Fix: The max retries check in executeStep() now only enforces when step.error exists — distinguishing actual retries (failed → retry with error) from concurrent first-attempt races (multiple handlers start the same step simultaneously without any prior failure). Concurrent starts are harmless since step_completed idempotency ensures only the first completion wins.
Inline Step Execution with Pending Stream Operations
When a step writes to a WritableStream (e.g., via getWritable()), the stream data is piped to S3 through a background flushablePipe operation registered with waitUntil(). In V1, each step ran in a separate function invocation — the function returned after the step, and waitUntil flushed the stream data to S3 before the function was garbage collected. The test's stream reader could then read the committed data.
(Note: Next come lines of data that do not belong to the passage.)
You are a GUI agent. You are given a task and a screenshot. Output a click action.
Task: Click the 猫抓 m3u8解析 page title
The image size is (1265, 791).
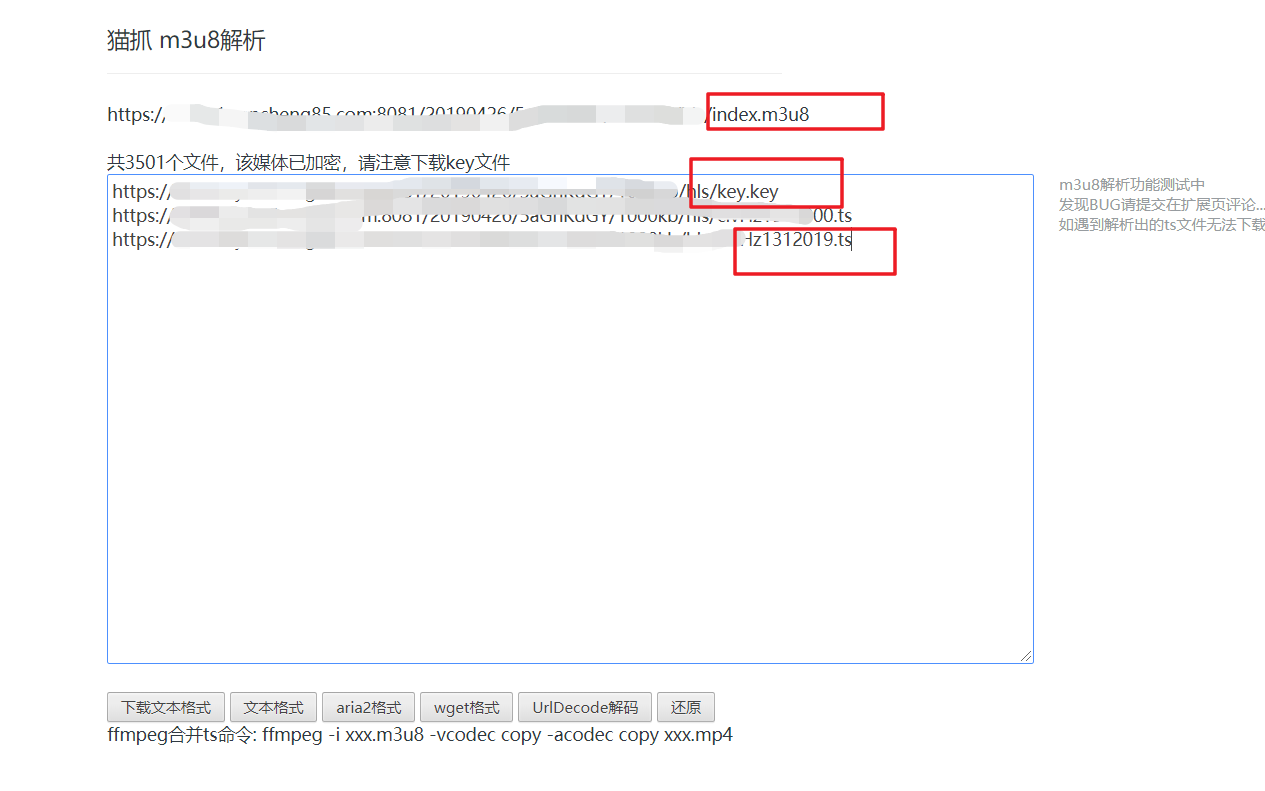pyautogui.click(x=186, y=40)
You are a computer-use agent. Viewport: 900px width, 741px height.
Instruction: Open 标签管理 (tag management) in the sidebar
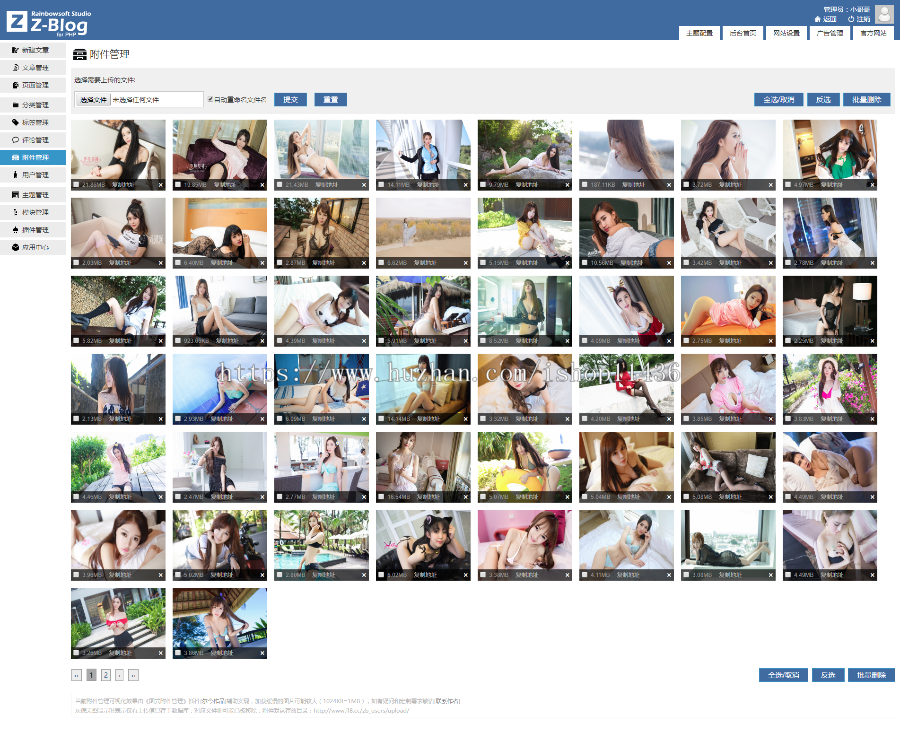click(34, 122)
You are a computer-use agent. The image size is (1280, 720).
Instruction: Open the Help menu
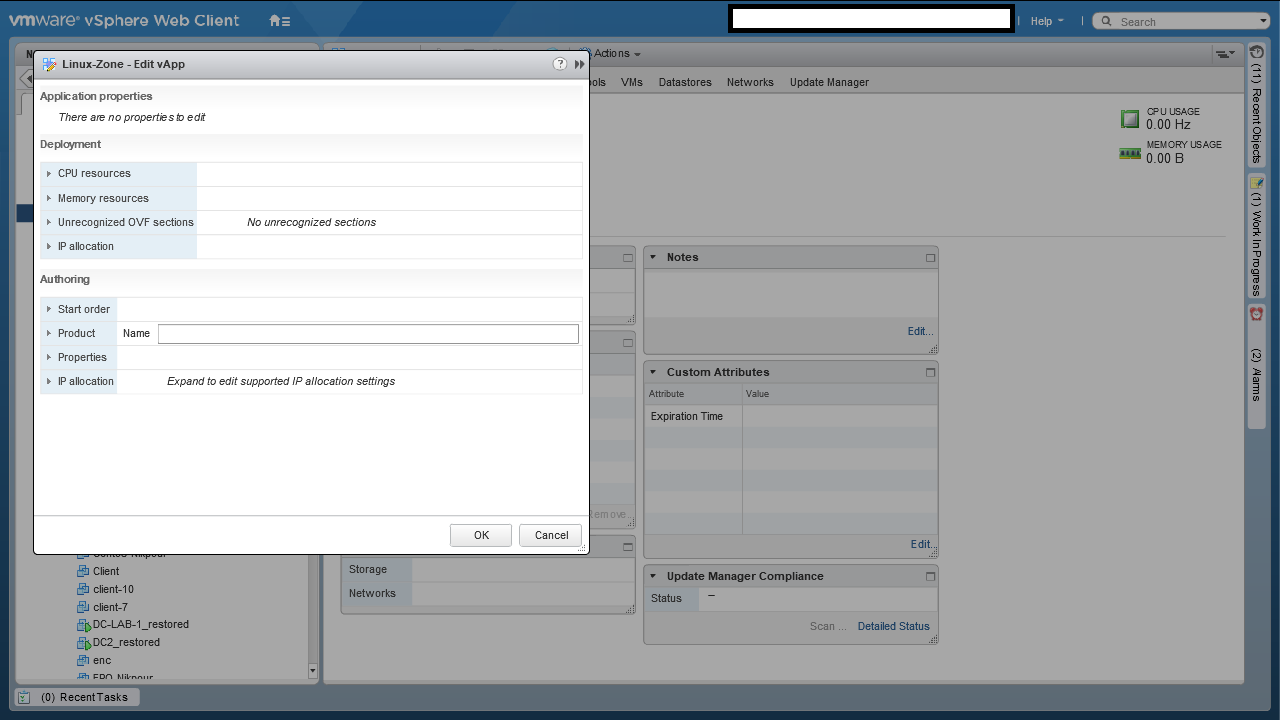tap(1046, 21)
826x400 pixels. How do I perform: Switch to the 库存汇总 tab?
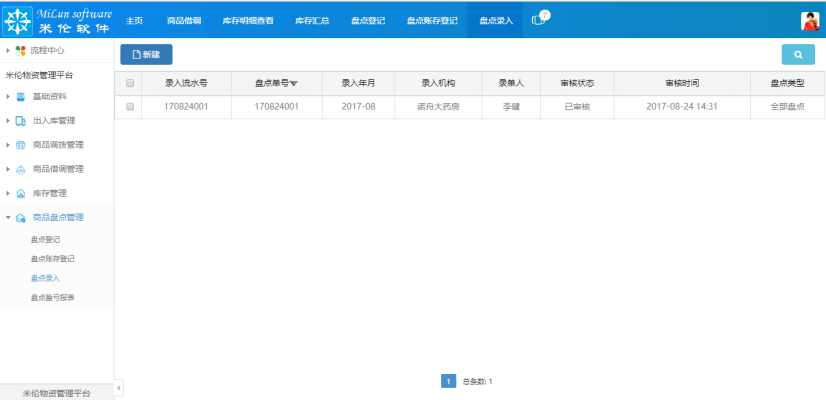pyautogui.click(x=312, y=20)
In V2, the inline execution loop continues after the step completes (replay → next sleep → etc.), keeping the function alive and competing for event loop time with the background stream ops. The waitUntil ops don't get exclusive event loop time to flush, so the stream data never reaches S3 within the test's 60-second timeout. This caused outputStreamWorkflow and outputStreamInsideStepWorkflow to consistently time out on Vercel Prod.
Fix: executeStep() now returns hasPendingOps: true when the step had background operations (stream pipes). The V2 handler checks this flag after inline step execution: if pending ops exist, it breaks the inline loop, queues a workflow continuation, and returns — giving waitUntil exclusive control to flush the ops. This matches V1 behavior where each step was a separate function invocation. Steps without stream ops continue to execute inline without the extra queue round-trip.